The major pacing issue is the serial link. A complete 2315 cartridge will be transmitted in just under two minutes. I plan to capture the text that is transmitted and use it to convert the data into files in both IBM 1130 Simulator format and Virtual 2315 Cartridge Facility format.
BUILDING THE DRAM CONTROLLER FUNCTION
The intellectual property provided by Xilinx includes a DDR3 controller which controls the 128MB physical DDR3 RAM chip on the Arty A7 board. It offers an interface called User Interface (UI) to drive read and write activity from my design.
The controller requires two input clocks at 100 MHz and 200 MHz, then generates a UI clock at 66.6667 MHz which must be used to interact with the UI. My general logic uses the 100MHz clock of the Arty board for most of its functionality.
This means that I have to accommodate different clock domains. These introduce metastability risks as well as timing risks. Flipflops whose inputs change too close to their clock edge can enter an intermediate state, neither 1 nor 0, which can persist. Logic has requirements for minimum setup and hold time for inputs to ensure correct outputs.
Metastability is addressed by placing a chain of D flipflops such that even if the first one or two flipflops enter a weird state, the signal is cleanly 1 or 0 by the end of the chain. Some IP that deals with multiple clock domains will also include metastability FF chains inside.
In Verilog, this is accomplished by code like this:
always @ (posedge clock)
begin : LOGIC // block name
metadata[3:0] <= {metadata[2:0], OUTSIDE_INPUT};
signal <= metadata[3] == 1'b1 ? choice1 : choice2;
I instantiated FIFO (first in-first out) IP that was designed to move data across clock domains. Although I don't use them to drive more than a single request for read or write at any time, they solve my timing and metastability risks.
My logic will push a new data word into a FF at 100 MHz, my general clock, and other logic operating under the UI clock will pull that word out of the FF at 66.6667MHz and write it to the DDR3 controller. When reading back for the upload, the logic running under the UI clock will push the data read from the DDR3 controller into another FF where my logic running at 100 MHz will pull it out.
To make life simple, whenever data appears at the UI clock end of the first FF, I know it is a write request. Requesting a read requires a signal to go into the UI clock domain from my 100 MHz domain. In addition, the address for the RAM read or write is generated in my 100 MHz domain so it too must get over to the UI clock domain. I handle the metastability of these signals with Verilog code much like that shown in the example a few paragraphs above.
The RAM size is so large compared to my needs that I can be lazy and wasteful with the benefit that this allows simple straightforward designs. The address ranges for cylinders and for words inside a sector are not even powers of two. I form an address using the eight bits of cylinder, but the value only ranges from 0 to 202 leaving part of the address space wasted. Similarly, the nine bits of word number range from 0 to 321 (322 including the error status I record) which also leaves locations 323 to 511 unused in each sector.

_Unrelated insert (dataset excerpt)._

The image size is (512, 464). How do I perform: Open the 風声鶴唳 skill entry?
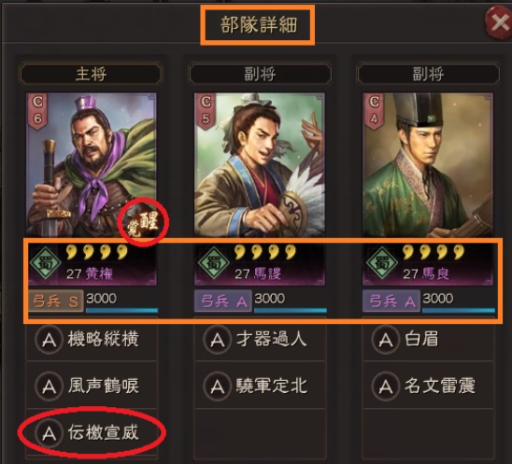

Also, the DDR3 interface inherently provides bursts of eight blocks of 16 bits for a total width of 128 bits for every read or write. I am only using the first block out of the eight. This means that I will issue eight writes for sequential words in a sector when I could have just loaded the eight blocks then issued a single write. Again, I have the room thus I am skipping the logic to properly use the eight blocks in a single access operation.